Disability Studies in Education: Empowering All Students and Removing Institutional Barriers
Date: July 16 Location: Online
This discussion-based, online course investigates the growing discipline of Disability Studies, and its sub-discipline, Disability Studies in Education.
Disability Studies proposes that “disability” is contextualized in particular social, cultural and political environments, according to the acceptable limits of human variability in that environment (in contrast to the medical model, which positions disability as a biologically-based deficit inherent in an individual). With this in mind, our inquiry will focus on how to create embracive learning environments where all students feel valued and empowered, and on strategies for removing institutionalized barriers to equity, diversity and inclusion at the policy level.

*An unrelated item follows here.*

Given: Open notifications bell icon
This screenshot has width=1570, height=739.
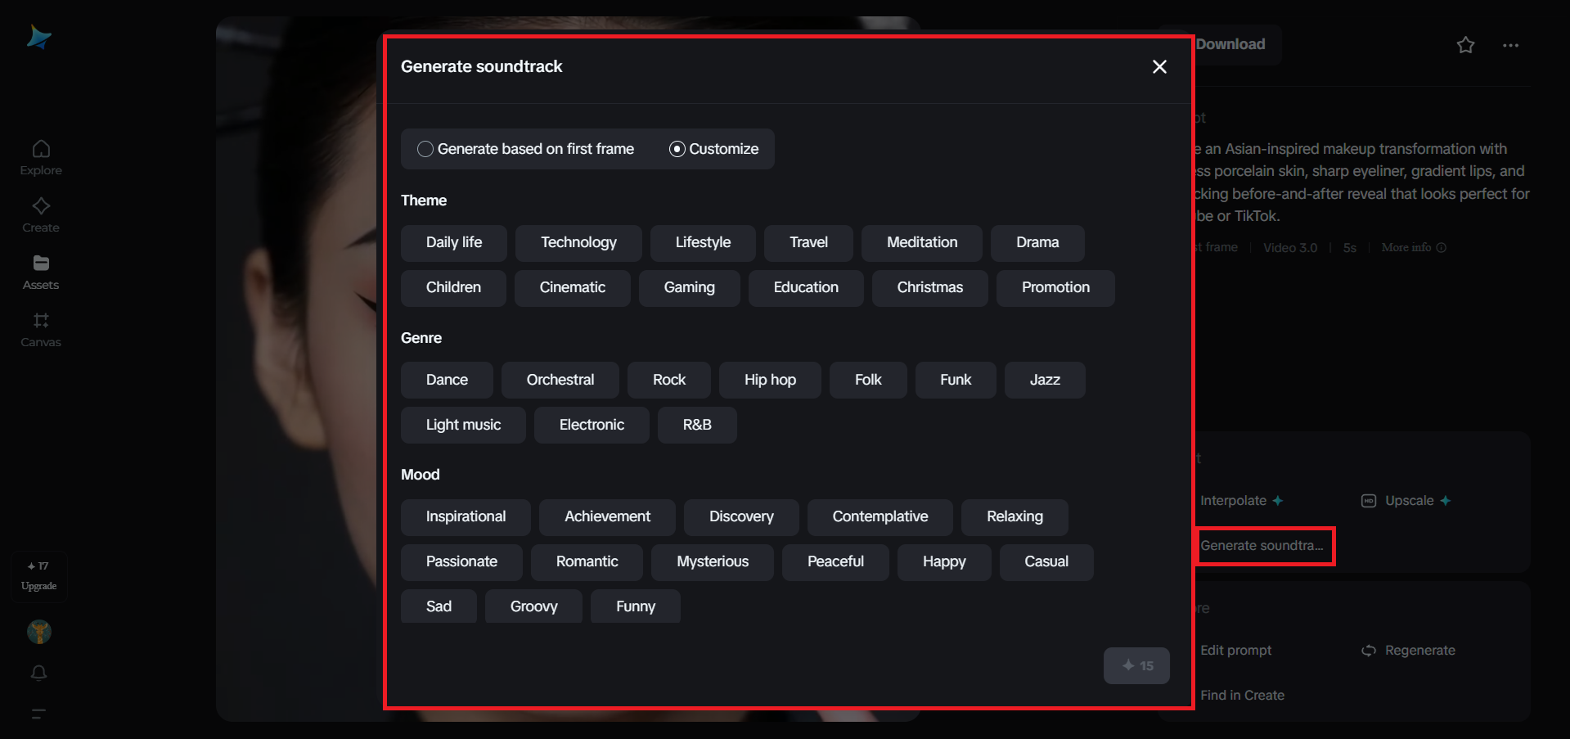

The topics explored will apply broadly to an array of marginalized groups, and the implications for educational practice overlap with that of multicultural education and social justice in education. The course will bring leadership educators up to date about this growing field of study and research within the field of education.
The course is appropriate for all practicing educators: teachers, school counselors, administrators, specialists, and school psychologists, as well as higher education faculty and graduate students in Education.
Course Details & Registration
Dates: Monday, July 16 - Monday, August 24, Online
Instructor: Denise Herrenbruck
Week 1: History of the Disability Rights Movement
Week 2: What is Disability? Social and Cultural Models, Disability Studies in Education
Week 3: Legal Framework of Education and Special Education
Week 4: Understanding our Students: Lived experiences and Counter-Cultures
Week 5: How are we Doing? Differentiated instruction, Universal Design for Learning, Teaching Successes and Challenges
Week 6: Where Do we go from Here? The Future of Inclusion and Opportunities for Change
Graduate Continuing Education Credit: CEED-866-23, 1 semester hour, $350 (generally considered equivalent to 30 Professional Development Units for licensure requirements or salary scale advancement in education)
*Please note: Completed registration forms containing social security numbers and/or credit card information should not be submitted via email. If you choose to pay by credit card, please mail or fax your registration to the Center for Community Engagement, using the contact information on the right-hand side of this webpage.
As a professional learning community we will discuss the implications of these ideas for our practice as educators. Students may post contributions to each week’s asynchronous discussion forum at any time or day of the week, but should plan to participate at least three times per week as the discussion evolves.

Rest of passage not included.